── MATERIALS PROVIDED ──
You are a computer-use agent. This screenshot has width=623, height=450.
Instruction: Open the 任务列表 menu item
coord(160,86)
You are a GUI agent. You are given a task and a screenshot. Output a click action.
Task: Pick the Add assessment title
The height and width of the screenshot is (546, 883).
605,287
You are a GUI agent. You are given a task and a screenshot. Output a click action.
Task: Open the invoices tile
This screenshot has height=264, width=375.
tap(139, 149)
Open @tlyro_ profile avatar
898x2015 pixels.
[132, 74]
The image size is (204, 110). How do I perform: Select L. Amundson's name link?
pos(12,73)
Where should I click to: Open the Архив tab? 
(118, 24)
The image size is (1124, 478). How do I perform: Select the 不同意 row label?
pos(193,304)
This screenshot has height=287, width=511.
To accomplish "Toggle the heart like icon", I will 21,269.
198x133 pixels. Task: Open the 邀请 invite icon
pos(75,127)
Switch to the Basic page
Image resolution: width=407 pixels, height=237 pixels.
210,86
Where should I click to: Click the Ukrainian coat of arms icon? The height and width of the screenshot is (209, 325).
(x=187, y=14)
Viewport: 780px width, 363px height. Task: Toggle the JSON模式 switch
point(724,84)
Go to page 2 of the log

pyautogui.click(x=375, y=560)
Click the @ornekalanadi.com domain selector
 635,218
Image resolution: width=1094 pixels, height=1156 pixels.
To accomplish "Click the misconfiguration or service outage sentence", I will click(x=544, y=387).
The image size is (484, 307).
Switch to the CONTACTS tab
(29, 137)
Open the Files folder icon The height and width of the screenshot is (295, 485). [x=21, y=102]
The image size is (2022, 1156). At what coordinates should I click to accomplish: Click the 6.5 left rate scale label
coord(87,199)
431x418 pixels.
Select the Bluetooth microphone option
───
EXERCISE DIRECTIONS: After identifying the lines above that contain "will", copy each one.

PROBLEM SOLUTION:
To accomplish "Toggle the heart like icon", I will 21,269.
To accomplish "Click the misconfiguration or service outage sentence", I will click(x=544, y=387).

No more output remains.